Porsche 993 911 Targa
Since its introduction in 1967, the Targa remains an integral part of the 911 lineup, even when sales are not as strong as either the coupe or the soft-top convertible. Departing from the collapsible center roof design with the arrival of the 993, the Targa morphed into a fixed-roof coupe with essentially a massive sunroof. This new glass canopy design continued through the 997 generation, eventually returning to its roots with the current 991 Targa.
Hot-Rod 993 Coupe
Speaking of 993s, check out this tastefully modified 993 coupe. We’re not entirely sure if it’s an original 993 RS, but it sports enough RS-style parts to capture our attention. Even if it’s mimicry, it’s an extremely well-done build.
964 Carrera Cup
This one took a bit of research. The history of both the 964 RS and Cup cars is quite tangled, but it appears this white coupe is one of just 45 cars created for the failed 964 Cup series. When the series never panned out, Andial took over the project and converted a number of these cars back to street-able spec, conforming with federal regulations.
This is another one of those corral mysteries. Devoid of both rear decklid script and a wing, we’re unsure if this is a 930 Turbo or just a Turbo-look Carrera (option M491). Either way, it looked great, with an updated front bumper and blacked-out wheels.
A Pair of 996 Turbos
Pity the 996. As far as Porsches go, it’s impressive how widely unloved this generation of 911 is. Serving as the first water-cooled 911, it sits deep in the shadow of the 993 that preceded it. Factor in sometimes-awkward styling, reduced build quality, and the crippling IMS issue, and Porsche snobs often look down on this revolutionary model. Still, variants like the 996 Turbo remain semi-desirable, having fewer problems and better performance than the base Carrera. Of the 996s in attendance, this pair of clean red coupes stood out.
Porsche 924 Carrera GT
No, not that Carrea GT. This 924 was one of roughly 400 produced for homologation purposes, aimed at bringing the Porsche crest into the Group 4 racing segment. Box flares, hood-mounted intake scoop, modified front bumper, and a power boost from the 2.0-liter turbocharged four-cylinder separated the CGT from the regular 924 Turbo. Power sat at 210 hp, jumping up to an impressive 280 with later, rarer iterations.
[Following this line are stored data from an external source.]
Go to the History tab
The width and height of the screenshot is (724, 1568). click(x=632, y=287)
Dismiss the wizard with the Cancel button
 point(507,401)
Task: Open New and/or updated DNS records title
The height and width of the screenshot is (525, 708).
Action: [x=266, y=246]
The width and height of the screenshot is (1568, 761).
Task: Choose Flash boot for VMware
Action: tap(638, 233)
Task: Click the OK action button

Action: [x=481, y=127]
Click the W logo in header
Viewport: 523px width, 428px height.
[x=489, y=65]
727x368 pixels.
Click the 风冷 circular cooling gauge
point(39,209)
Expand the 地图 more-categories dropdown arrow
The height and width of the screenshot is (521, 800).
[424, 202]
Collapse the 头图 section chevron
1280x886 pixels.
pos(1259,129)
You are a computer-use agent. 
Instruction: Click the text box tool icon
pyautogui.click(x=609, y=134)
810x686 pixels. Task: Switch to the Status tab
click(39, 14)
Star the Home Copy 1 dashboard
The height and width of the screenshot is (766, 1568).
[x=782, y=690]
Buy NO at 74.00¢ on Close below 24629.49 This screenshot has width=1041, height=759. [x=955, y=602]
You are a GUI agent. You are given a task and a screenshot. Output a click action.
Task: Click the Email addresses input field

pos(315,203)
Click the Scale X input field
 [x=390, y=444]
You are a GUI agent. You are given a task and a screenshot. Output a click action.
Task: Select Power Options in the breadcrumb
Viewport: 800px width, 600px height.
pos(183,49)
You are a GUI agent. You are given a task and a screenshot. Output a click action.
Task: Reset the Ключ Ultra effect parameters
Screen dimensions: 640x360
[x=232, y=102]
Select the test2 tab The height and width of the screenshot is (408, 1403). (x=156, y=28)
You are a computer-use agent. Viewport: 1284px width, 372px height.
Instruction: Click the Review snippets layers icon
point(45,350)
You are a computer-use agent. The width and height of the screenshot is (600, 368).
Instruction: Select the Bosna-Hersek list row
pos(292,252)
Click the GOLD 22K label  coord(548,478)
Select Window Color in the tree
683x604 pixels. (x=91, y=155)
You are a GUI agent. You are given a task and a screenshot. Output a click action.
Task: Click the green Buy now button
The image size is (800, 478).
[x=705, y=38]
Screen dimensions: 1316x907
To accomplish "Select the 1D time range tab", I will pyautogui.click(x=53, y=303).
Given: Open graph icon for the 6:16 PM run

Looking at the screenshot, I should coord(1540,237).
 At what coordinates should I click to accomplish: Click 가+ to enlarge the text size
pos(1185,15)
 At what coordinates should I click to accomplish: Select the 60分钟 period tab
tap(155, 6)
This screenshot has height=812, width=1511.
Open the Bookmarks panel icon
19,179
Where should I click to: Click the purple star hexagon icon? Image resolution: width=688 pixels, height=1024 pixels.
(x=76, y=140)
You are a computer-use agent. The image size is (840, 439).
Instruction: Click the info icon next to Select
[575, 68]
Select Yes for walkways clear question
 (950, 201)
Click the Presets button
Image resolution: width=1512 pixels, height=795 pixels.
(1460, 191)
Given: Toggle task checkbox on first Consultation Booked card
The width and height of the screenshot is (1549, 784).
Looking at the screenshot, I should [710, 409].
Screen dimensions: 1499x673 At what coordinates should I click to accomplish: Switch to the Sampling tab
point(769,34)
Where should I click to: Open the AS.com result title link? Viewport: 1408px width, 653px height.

Seeing any vintage Porsche in a state of disrepair is a rare sight these days. When you do find one, it’s nice to see what it looks like with dull paint, rusty panels, and leaky engine. This 356C was parked amid a field of Stuttgart’s shiniest, and it was almost cooler than the over-restored lot-mates.
Only at Rennsport will you find a split-window “Pre-A” 356 parked in a dirt lot. This is one of the earliest cars to wear the Porsche name, channeling more than a little VW Beetle than some would like.